▶ **WHAT IS BEING ASKED**: The reply should reproduce every line of the data below word for word, minus any images.

▶ **Stored data entries**:
++++++++

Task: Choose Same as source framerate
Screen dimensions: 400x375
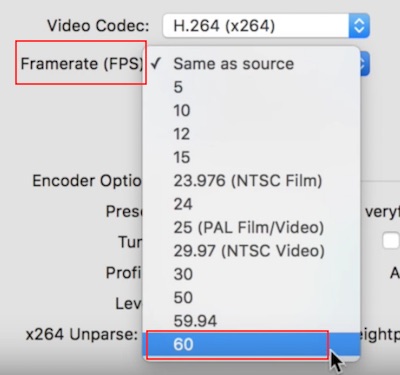Action: pos(252,63)
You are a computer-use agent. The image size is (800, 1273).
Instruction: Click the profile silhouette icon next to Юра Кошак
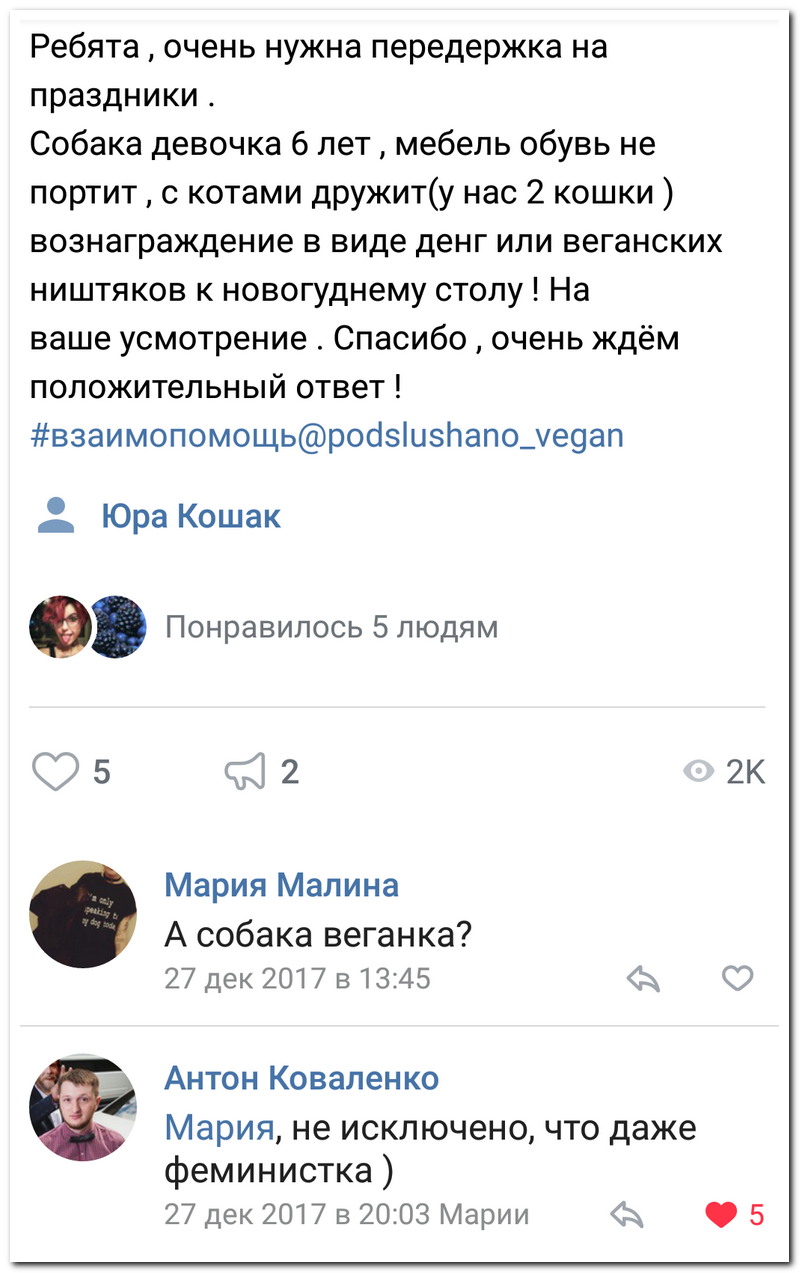click(x=55, y=515)
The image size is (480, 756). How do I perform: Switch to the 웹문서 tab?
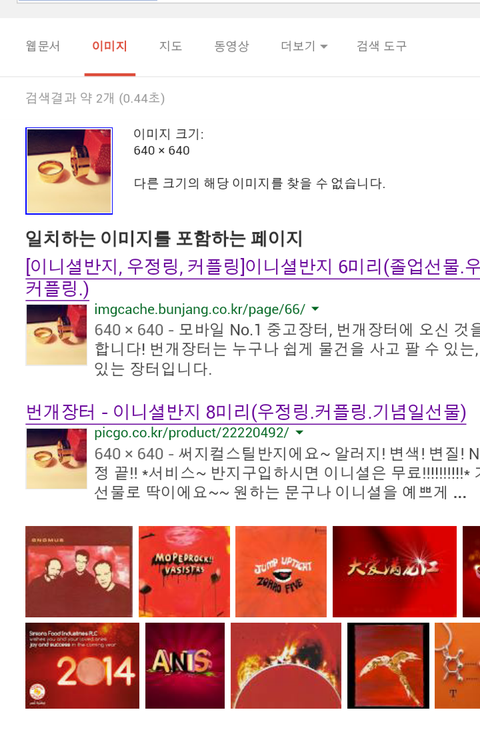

++++++++

▶ **EXERCISE ANSWER**:
Task: Choose Same as source framerate
Screen dimensions: 400x375
Action: pos(252,63)
You are a computer-use agent. The image size is (800, 1273).
Instruction: Click the profile silhouette icon next to Юра Кошак
click(x=55, y=515)
The image size is (480, 756). How do I perform: Switch to the 웹문서 tab?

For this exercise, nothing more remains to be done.